WORK TO DO
(a) According to the XFS patch email, at what two times could the deadlock happen?
(b) Repeat the part of the XFS patch email between "From: Wengang Wang" and "look at this?", inclusive.

------ READING PASSAGE ------

From: Wengang Wang <wen.gang.wang@oracle.com>
To: "linux-xfs@vger.kernel.org" <linux-xfs@vger.kernel.org>
Subject: Re: [PATCH] xfs: avoid freeing multiple extents from same AG in pending transactions
Date: Tue, 2 May 2023 22:41:08 +0000 [thread overview]
Message-ID: <0CBA52BA-BBA3-4E52-A40B-E739347C66FD@oracle.com> (raw)
In-Reply-To: <20230424225102.23402-1-wen.gang.wang@oracle.com>
Hi Dave, did you get a chance to look at this?
thanks,
wengang
> On Apr 24, 2023, at 3:51 PM, Wengang Wang <wen.gang.wang@oracle.com> wrote:
>
> To avoid possible deadlock when allocating AGFL blocks, change the behaviour.
> The orignal hehaviour for freeing extents in an EFI is that the extents in
> the EFI were processed one by one in the same transaction. When the second
> and subsequent extents are being processed, we have produced busy extents for
> previous extents. If the second and subsequent extents are from the same AG
> as the busy extents are, we have the risk of deadlock when allocating AGFL
> blocks. A typical calltrace for the deadlock is like this:
>
> #0 context_switch() kernel/sched/core.c:3881
> #1 __schedule() kernel/sched/core.c:5111
> #2 schedule() kernel/sched/core.c:5186
> #3 xfs_extent_busy_flush() fs/xfs/xfs_extent_busy.c:598
> #4 xfs_alloc_ag_vextent_size() fs/xfs/libxfs/xfs_alloc.c:1641
> #5 xfs_alloc_ag_vextent() fs/xfs/libxfs/xfs_alloc.c:828
> #6 xfs_alloc_fix_freelist() fs/xfs/libxfs/xfs_alloc.c:2362
> #7 xfs_free_extent_fix_freelist() fs/xfs/libxfs/xfs_alloc.c:3029
> #8 __xfs_free_extent() fs/xfs/libxfs/xfs_alloc.c:3067
> #9 xfs_trans_free_extent() fs/xfs/xfs_extfree_item.c:370
> #10 xfs_efi_recover() fs/xfs/xfs_extfree_item.c:626
> #11 xlog_recover_process_efi() fs/xfs/xfs_log_recover.c:4605
> #12 xlog_recover_process_intents() fs/xfs/xfs_log_recover.c:4893
> #13 xlog_recover_finish() fs/xfs/xfs_log_recover.c:5824
> #14 xfs_log_mount_finish() fs/xfs/xfs_log.c:764
> #15 xfs_mountfs() fs/xfs/xfs_mount.c:978
> #16 xfs_fs_fill_super() fs/xfs/xfs_super.c:1908
> #17 mount_bdev() fs/super.c:1417
> #18 xfs_fs_mount() fs/xfs/xfs_super.c:1985
> #19 legacy_get_tree() fs/fs_context.c:647
> #20 vfs_get_tree() fs/super.c:1547
> #21 do_new_mount() fs/namespace.c:2843
> #22 do_mount() fs/namespace.c:3163
> #23 ksys_mount() fs/namespace.c:3372
> #24 __do_sys_mount() fs/namespace.c:3386
> #25 __se_sys_mount() fs/namespace.c:3383
> #26 __x64_sys_mount() fs/namespace.c:3383
> #27 do_syscall_64() arch/x86/entry/common.c:296
> #28 entry_SYSCALL_64() arch/x86/entry/entry_64.S:180
>
> The deadlock could happen at both IO time and log recover time.

------ INFORMATION PROVIDED ------

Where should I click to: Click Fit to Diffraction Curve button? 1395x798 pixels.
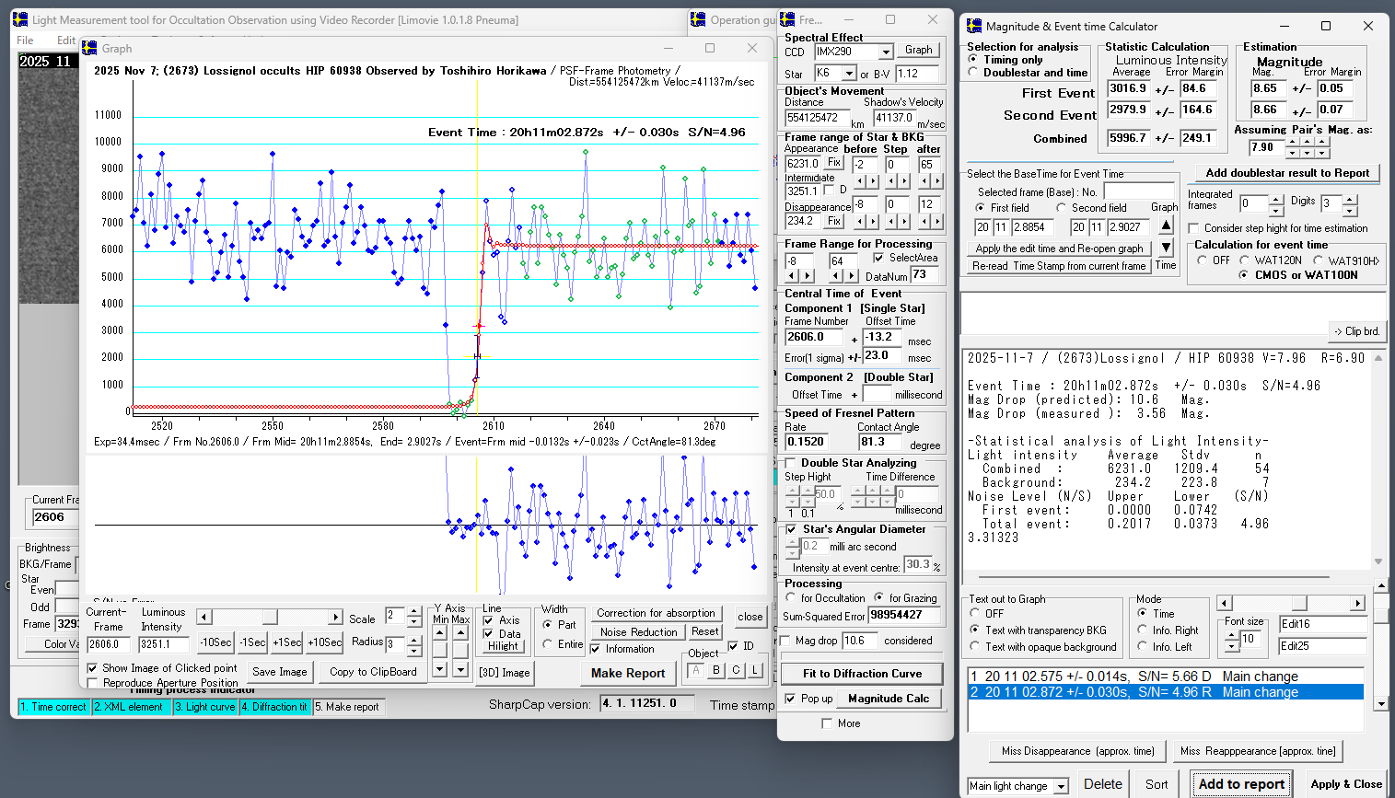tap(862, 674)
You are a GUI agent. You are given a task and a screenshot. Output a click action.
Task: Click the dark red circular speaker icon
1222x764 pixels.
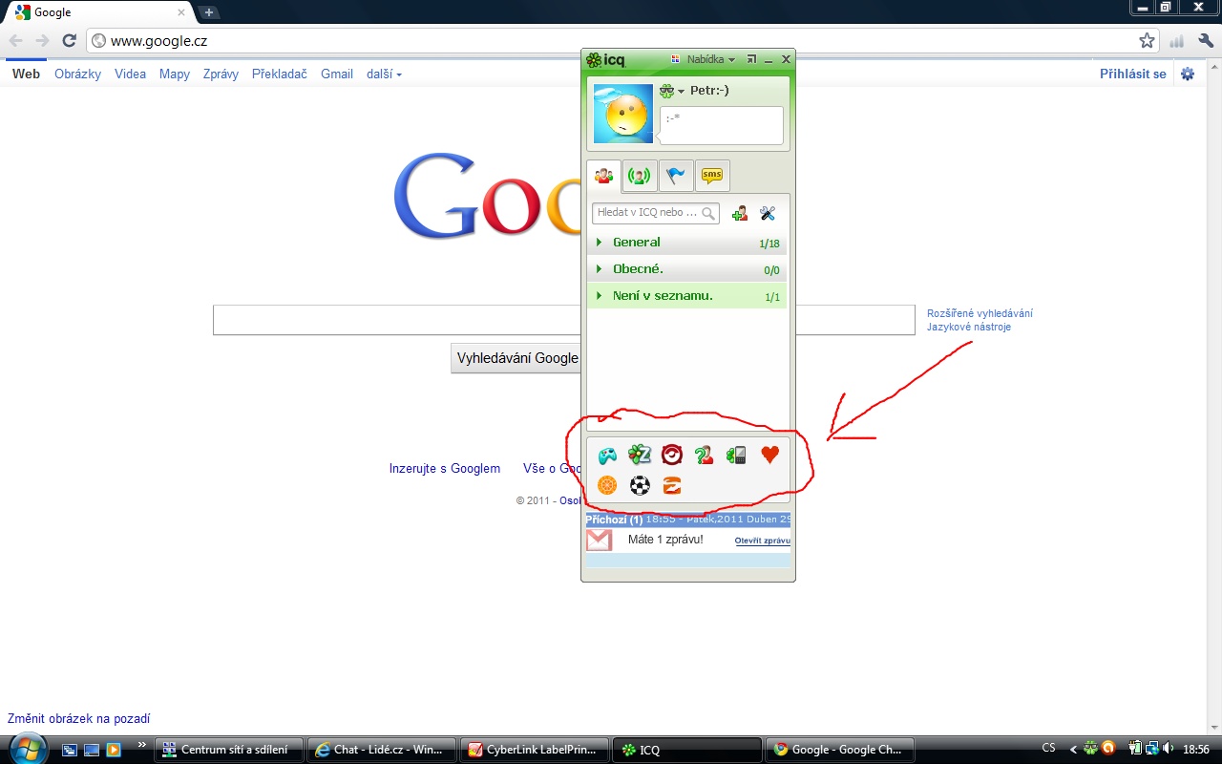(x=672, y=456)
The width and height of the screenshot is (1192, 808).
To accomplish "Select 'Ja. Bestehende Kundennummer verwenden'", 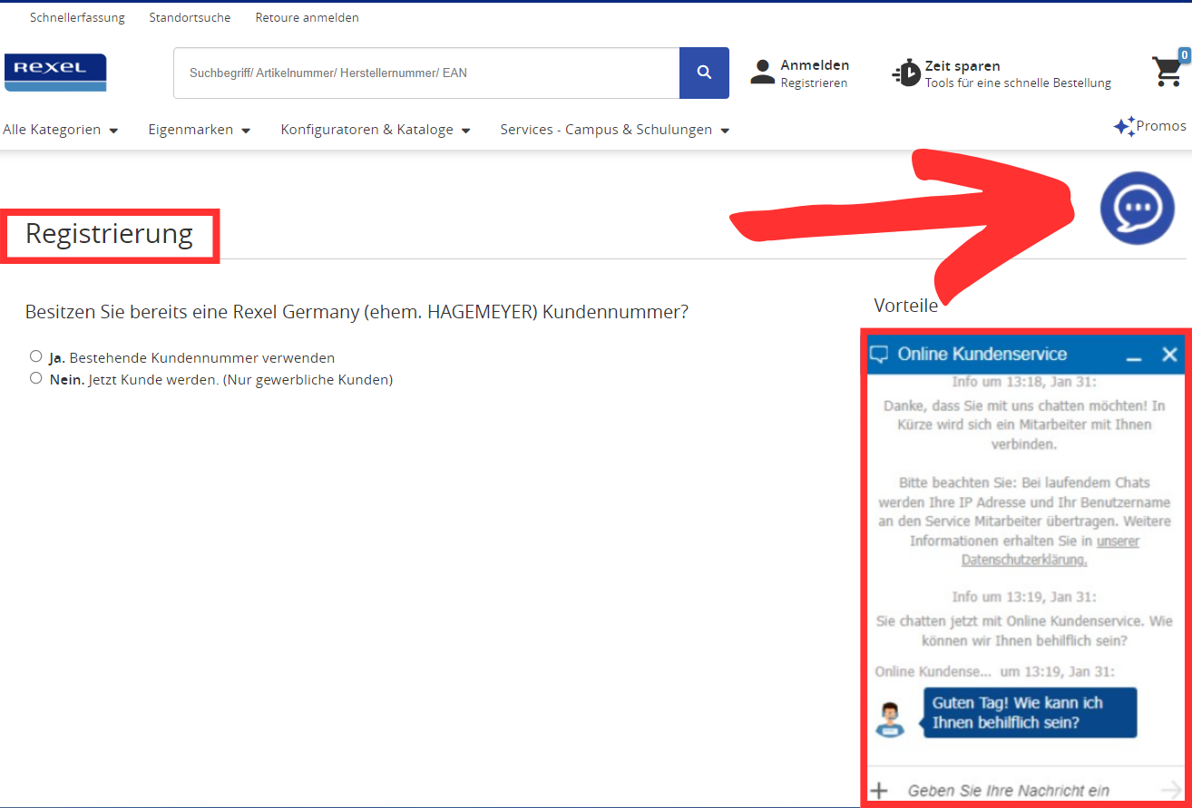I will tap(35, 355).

------

ANSWERS PROVIDED
(a) The deadlock could happen at both IO time and log recover time.

(b)
From: Wengang Wang <wen.gang.wang@oracle.com>
To: "linux-xfs@vger.kernel.org" <linux-xfs@vger.kernel.org>
Subject: Re: [PATCH] xfs: avoid freeing multiple extents from same AG in pending transactions
Date: Tue, 2 May 2023 22:41:08 +0000 [thread overview]
Message-ID: <0CBA52BA-BBA3-4E52-A40B-E739347C66FD@oracle.com> (raw)
In-Reply-To: <20230424225102.23402-1-wen.gang.wang@oracle.com>
Hi Dave, did you get a chance to look at this?